I want to start counting the numbers of times a webpage is viewed and hence need some kind of simple counter. What is the best scalable method of doing this?
Suppose I have a table Frobs where each row corresponds to a page - some obvious options are:
Have an unsigned int NumViews field
in the Frobs table which gets
updated upon each view using UPDATE
Frobs SET NumViews = NumViews + 1. Simple but not so good at scaling as I understand it.
Have a separate table FrobViews
where a new row is inserted for each view. To display the
number of views, you then need to do a simple SELECT COUNT(*) AS NumViews FROM FrobViews WHERE FrobId = '%d' GROUP BY FrobId. This doesn't involve any updates so can avoid table locking in MyISAM tables - however, the read performance will suffer if you want to display the number of views on each page.
How do you do it?
There's some good advice here:
http://www.mysqlperformanceblog.com/2007/07/01/implementing-efficient-counters-with-mysql/
but I'd like to hear the views of the SO community.
I'm using InnoDb at the moment, but am interested in answers for both InnoDb and MyISAM.
If scalability is more important to you than absolute accuracy of the figures then you could cache the view count in your application for a short time rather than hitting the database on every page view - eg, only update the database once every 100 views.
If your application crashes between database updates then obviously you'll lose some of your data, but if you can tolerate a certain amount of inaccuracy then this might be a useful approach.
Inserting into a Database is not something you want to do on page views. You are likely to run into problems with updating your slave databases with all of the inserts since replication is single threaded on MySQL.
At my company we serve 25M page views a day and we have taken a tiered approach.
The view counter is stored in a separate table with 2 columns (profileId, viewCounter) both are unsigned integers.
For items that are infrequently viewed we update the table on page view.
For frequently viewed items we update MySQL about 1/10 of the time. For both types we update Memcache on every hit.
int Memcache::increment ( string $key [, int $value = 1 ] )
if (pageViews < 10000) { UPDATE page_view SET viewCounter=viewCounter+1 WHERE profileId = :? }
else if ((int)rand(10) == 1) { //UPDATE page_view SET viewCounter= ?:cache_value WHERE profileId = :? }
doing count(*) is very inefficient in InnoDB (MyISAM keeps count stats in the index), but MyISAM will lock the table on reads reducing concurrency. doing a count() for 50,000 or 100,000 rows is going to take a long time. Doing a select on a PK will be very fast.
If you require more scalability, you might want to look at redis
I would take your second approach and aggregate the data into the table from your first solution on a regular base. On this way you get the advandages of both solutions. To be clearer:
On every hit you insert a row into a table (lets name it hit_counters). This table got only one field (the pageid). Every x seconds you run a script (via a cronjob) which aggregates the data from the hit_counters table and put it into a second table (lets name it 'hits'. There you got two fields: the pageid and the total hits.
Im not sure but imho does innodb not help you very much for solution 1 if you get many hits on the same page: Innodb locks the row while updating so all other updates to this row will be delayed.

## Brief 1
Decide whether each statement below agrees with the thread on page view counters. Answer yes or no for each and quote the words from the thread that settle it. (a) One poster's company serves 25 million page views a day. (b) For frequently viewed items, that company updates MySQL on every hit. (c) MyISAM keeps count stats in the index.
## Brief 2
Write the next part of the thread on page view counters, picking up right after its final sentence.

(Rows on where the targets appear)
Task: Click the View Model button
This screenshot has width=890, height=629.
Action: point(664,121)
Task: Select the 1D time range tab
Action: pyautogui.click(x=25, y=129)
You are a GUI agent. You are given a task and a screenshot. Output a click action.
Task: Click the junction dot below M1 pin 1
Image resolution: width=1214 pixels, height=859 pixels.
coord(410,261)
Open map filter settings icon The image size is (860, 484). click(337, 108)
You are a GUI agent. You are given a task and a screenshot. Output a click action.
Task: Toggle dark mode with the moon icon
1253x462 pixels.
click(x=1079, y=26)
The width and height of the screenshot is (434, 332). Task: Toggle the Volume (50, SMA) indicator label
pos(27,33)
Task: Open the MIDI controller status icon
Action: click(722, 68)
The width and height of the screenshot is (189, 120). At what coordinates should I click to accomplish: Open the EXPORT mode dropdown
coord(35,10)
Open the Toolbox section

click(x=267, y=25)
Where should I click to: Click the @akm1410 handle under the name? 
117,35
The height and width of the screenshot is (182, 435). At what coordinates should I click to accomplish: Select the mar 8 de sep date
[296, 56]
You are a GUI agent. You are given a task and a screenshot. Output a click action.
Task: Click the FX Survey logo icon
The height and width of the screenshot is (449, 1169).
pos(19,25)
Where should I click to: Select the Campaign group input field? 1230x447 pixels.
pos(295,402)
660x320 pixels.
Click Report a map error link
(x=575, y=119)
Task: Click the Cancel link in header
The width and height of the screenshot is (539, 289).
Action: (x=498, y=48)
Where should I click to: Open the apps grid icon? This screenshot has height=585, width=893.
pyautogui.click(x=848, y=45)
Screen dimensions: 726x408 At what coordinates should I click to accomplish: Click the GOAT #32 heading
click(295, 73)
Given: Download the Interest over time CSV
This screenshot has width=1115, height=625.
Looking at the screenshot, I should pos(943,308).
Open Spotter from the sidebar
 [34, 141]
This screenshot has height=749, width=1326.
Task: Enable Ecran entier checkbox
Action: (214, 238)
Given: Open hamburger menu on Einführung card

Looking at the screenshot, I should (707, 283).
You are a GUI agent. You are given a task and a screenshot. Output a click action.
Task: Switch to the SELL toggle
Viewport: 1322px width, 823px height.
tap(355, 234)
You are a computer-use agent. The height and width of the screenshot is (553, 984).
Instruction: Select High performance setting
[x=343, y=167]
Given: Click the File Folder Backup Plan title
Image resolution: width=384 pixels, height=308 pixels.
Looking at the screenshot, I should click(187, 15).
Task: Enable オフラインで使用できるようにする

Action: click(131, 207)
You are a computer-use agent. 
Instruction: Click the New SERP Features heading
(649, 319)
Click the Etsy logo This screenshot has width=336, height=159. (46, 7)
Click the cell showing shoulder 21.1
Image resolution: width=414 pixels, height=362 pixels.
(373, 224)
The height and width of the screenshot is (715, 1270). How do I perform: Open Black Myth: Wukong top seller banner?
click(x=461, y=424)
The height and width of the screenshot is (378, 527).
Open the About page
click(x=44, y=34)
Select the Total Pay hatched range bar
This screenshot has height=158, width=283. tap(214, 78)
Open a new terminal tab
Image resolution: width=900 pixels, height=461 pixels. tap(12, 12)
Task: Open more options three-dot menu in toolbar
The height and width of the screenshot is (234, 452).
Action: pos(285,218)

## Exercise result 1
(a) Yes: "At my company we serve 25M page views a day"
(b) No: "For frequently viewed items we update MySQL about 1/10 of the time."
(c) Yes: "(MyISAM keeps count stats in the index)"

## Exercise result 2
Depending on whats your program written in you could also batch the updates together by counting in your application and updating the database only every x seconds. This would only work if you use a programing language where you got persistent storage (like Java Servlets but not PHP)
What I do, and it may not apply to your scenario, is in the stored procedure that prepares/returns the data that is displayed on the page, I make the table counter update at the same time it returns the data - that way, there is only one call to the server that both gets the data, and updates the counter in the same call.
If you are not using SP's,(or if there is no database data on your page) this option may not be available to you, but if you are, its something to consider.
Related
I am trying to understand how the huge volume of updates in tables affects Data availability for users. I have been going through various posts(fastest-way-to-update-120-million-records, Avoid locking while updating)which walks through the different mechanisms to do large updates like populating completely new table if this can be done offline. If it cannot be offline then doing batch updates.
I am trying to understand how these large updates affects Table availability to user and what is the best way to do large updates while making sure Table is available for reads.
Use case: Updating transaction details based on Primary key (Like updating the stock holding due to stock split.)
It is unclear what you need to do.
Replace the entire table -- populate new table, then swap
Change one column for all rows -- Sounds like sloppy design. Please elaborate on what you are doing.
Change one column for some rows -- ditto.
Adding a new column and initializing it -- Consider creating a parallel table, etc. This will have zero blockage but adds some complexity to your code.
The values are computed from other columns -- consider a "generated" column. (What version of MySQL are you using?)
Here is a discussion of how to walk through a table using the PRIMARY KEY and have minimal impact on other queries: http://mysql.rjweb.org/doc.php/deletebig#deleting_in_chunks (It is written with DELETE in mind, but the principle applies to UPDATE, too.)
Table availability
When any operation occurs, the rows involved are "locked" to prevent other queries from modifying them at the same time. ("Locking involves multi-version control, etc, etc.) They need to stay locked until the entire "transaction" is completed. Meanwhile, any changes need to be recorded in case the server crashes or the user decides to "roll back" the changes.
So, if there are millions of rows are being changed, then millions of locks are being held. That takes time.
My blog recommends doing only 1000 rows at a time; this is usually a small enough number to have very little interference with other tasks, yet large enough to get the task finished in a reasonable amount of time.
Stock Split
Assuming the desired query (against a huge table) is something like
UPDATE t
SET price = 2 * price
WHERE date < '...'
AND ticker = '...'
You need an index (or possibly the PRIMARY KEY) to be (ticker, date). Most writes are date-oriented, but most reads are ticker-oriented? Given this, the following may be optimal:
PRIMARY KEY(ticker, date),
INDEX(date, ticker)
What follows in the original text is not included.